Sunday, 6 January 2013

Astrophysicists Aren't Really 'Hard' Scientists: And Other Responses to Ann Gibbons's "An Annus Horribilis for Anthropology?"


Always the pessimist, me, I wasn't surprised when I read the io9 synopsis of a recent article in Science, which foretells the doom of anthropology and with it archaeology and paleoanthropology. The great thing about being a pessimist is that you can never be disappointed, except in a happy way.
     Ann Gibbons is especially warm and fuzzy about our discipline and the prospects it holds for those who would be tutored in it. I couldn't agree with her more that studying anthropology--all four fields, mind you--can make us better human beings. And, alas, most of us know that we're not in it for the money. So, what's so great about her article, the title of which is "An Annus Horribilis for Anthropology?" *pauses for effect* It's in Science, fer hevvenssake! When was the last time anything besides archaeology and fossilized relatives made it into the primary outlet of the American Association for the Advancement of Science? Right. [Only a slender hyperbole, I might add.]
     I'm lucky that I'm old enough to remember the first time gender bias in the sciences was treated in the same journal. It produced empirical evidence for what was being denied across the English-speaking world, from kindergarten to K-Street--the systematic bias against women in science. That article wasn't enough to promote immediate change. I believe it's because the article represented change, itself. Likewise with this Gibbons article. They don't know a thing about us [that big, grey 'They' that inhabits every expression of conventional wisdom, especially in the so-called hard sciences]! The sooner we can redress that lacuna in the heads of wanton boys* AND the gods of science, the sooner we'll put a stop to the science gods' favourite sport of killing our good ideas with accusations of disciplinary flaccidity! We need more social science in Science, not less. And if half of my social scientist colleagues knew half of what I know about philosophy of science, we'd get there twice as fast.
     I'm a bear of very little brain. But even I can spot analogical reasoning and the uniformitarian method from a mile away. Those 'hard' scientists don't have a lock on knowledge-making. Hell, I'd be surprised if any of them even knew how they reasoned, much less had any idea of how close they were to social scientists in the way astrophysicists make knowledge of the universe's past.
     We archaeologists, as I've said before, make knowledge of the past in the same way that early universe physicists do [i.e. using the same inferential path, the same kind of reasoning]! Yet, they get money thrown at them. What do we get? Do I have to remind you? You well know [or should] that the entire annual NSF budget for Anthropology would easily fit inside any decent-sized NASA or Space Telescope Science Institute or even NSF grant for astrophysical research. What's wrong with this picture? I'll tell you what. They think that because we deal with characteristics that change almost capriciously--i.e. people--we must be makin' shit up! They believe that their Einsteins and Plancks are better than we, simply because they deal with unchanging physical processes. I've got news for them. They have no better idea of how close or how far away from "sure and certain knowledge" of the workings of this universe than archaeologists are to understanding the collapse of the Classic Maya or the "evolution" of socioeconomic inequality.
     It's no surprise to me that astrophysicists talk in terms of evolution, archaeology and the fossil record of cosmic processes. They're just as dependent on present-day phenomena as we are for interpreting what went on in the past. Astrophysicists see photons that exist today, but which may have started on their way to us [literally] billions of years ago. Similarly, in the present we pull a piece of rock out of the desert in Namibia. Both sensory impressions are part of our brief life at this end of the temporal span of the universe--they're not pieces of a past! The only way that either science can make sense of these observations is by heavily theorized reference to other better understood phenomena--phenomena that can be understood in the present, then cast backward in time and be seen as the causal process that led to our humble sense impressions in the present. For archaeologists, it's the ethnographic or the geologic record. For astrophysicists, it's nuclear physics or electromagnetism, or mathematics.
     I could go on all day if I thought anybody'd follow me.
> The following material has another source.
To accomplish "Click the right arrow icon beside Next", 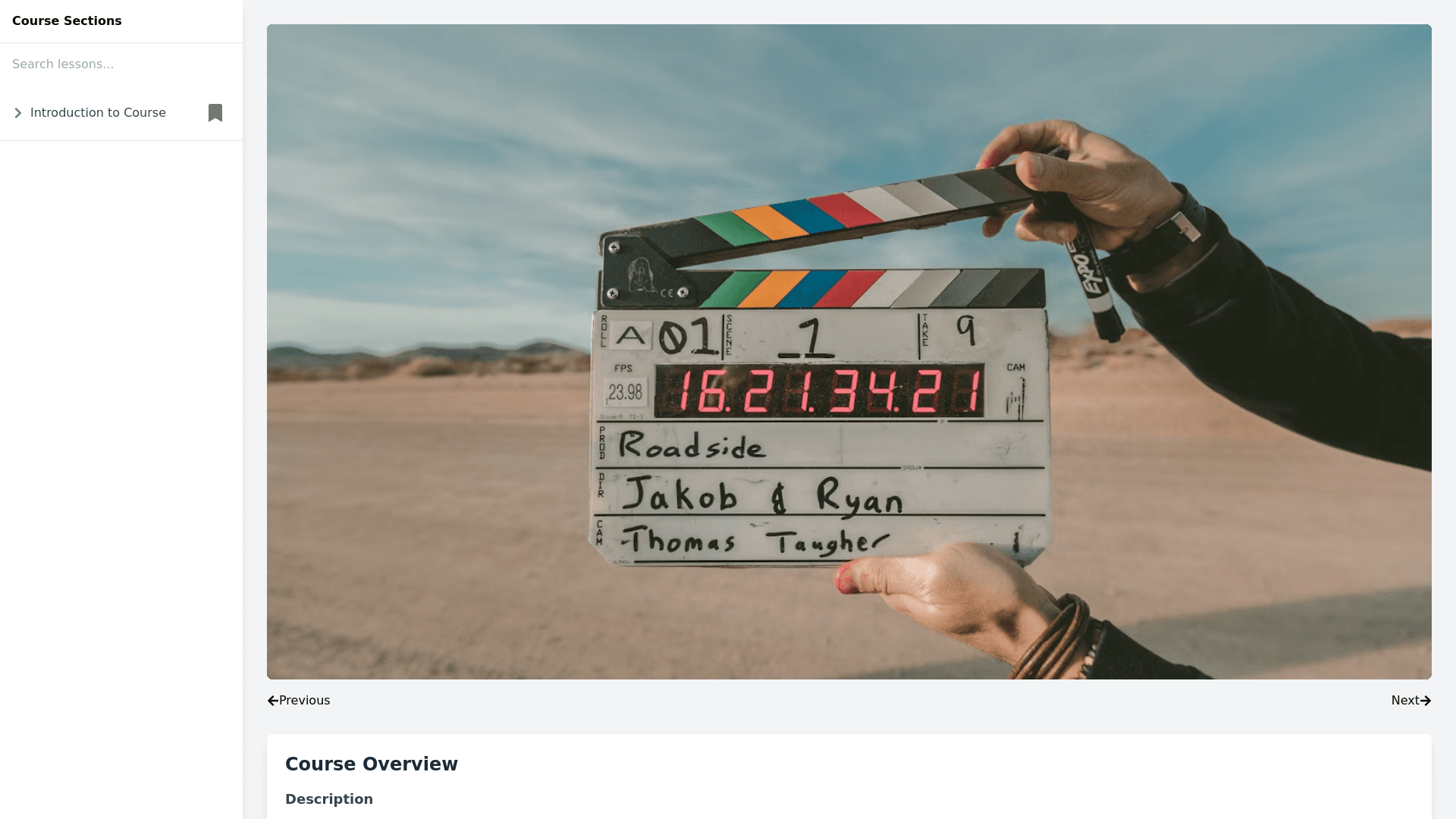I will pyautogui.click(x=1426, y=701).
     Do me and our holistic discipline a favour, please. If you don't already know, learn how you construct anthropological knowledge. Find it out from someone who understands epistemology, or who's at least flirted with what's known as Realist philosophy of science. Scientific Realism puts to bed all of those arrogant "holier than thou"s of Empiricism [Logical Positivism and Logical Empiricism] and exposes them for what they are: wholly insupportable theories about how scientific knowledge is made. Scientific Realism understands that it's often what can't be seen, tasted, heard, felt, or smelled that is the nub of scientific knowledge--be that science 'hard' or 'soft.' Indeed, Logical Positivism and it's bed-mate Logical Empiricism would have ruled out any investigation of the Past, simply because the past literally doesn't exist. Those physics-inspired philosophies of science also said that such things as 'the mind' and 'intention' couldn't be studied either, because they couldn't be operationalized [i.e. broken down into particles of sense data that could be measured or otherwise observed]. It was crap then, and it's crap now. At least, if you spend some time with your discipline's epistemology, then you'll be able to stand up for yourselves when you hear the inevitable and persistent sniggers from your physicist friends [bet you don't have many of them!].
     Galileo couldn't see the orbits of Jupiter's moons. He simply took Copernicus's heliocentric model of the universe and modified it to account for his observations, which also happened to support Kepler's theory of elliptical orbits.
     I'll leave you with that. Make this a good day--one that you'll remember.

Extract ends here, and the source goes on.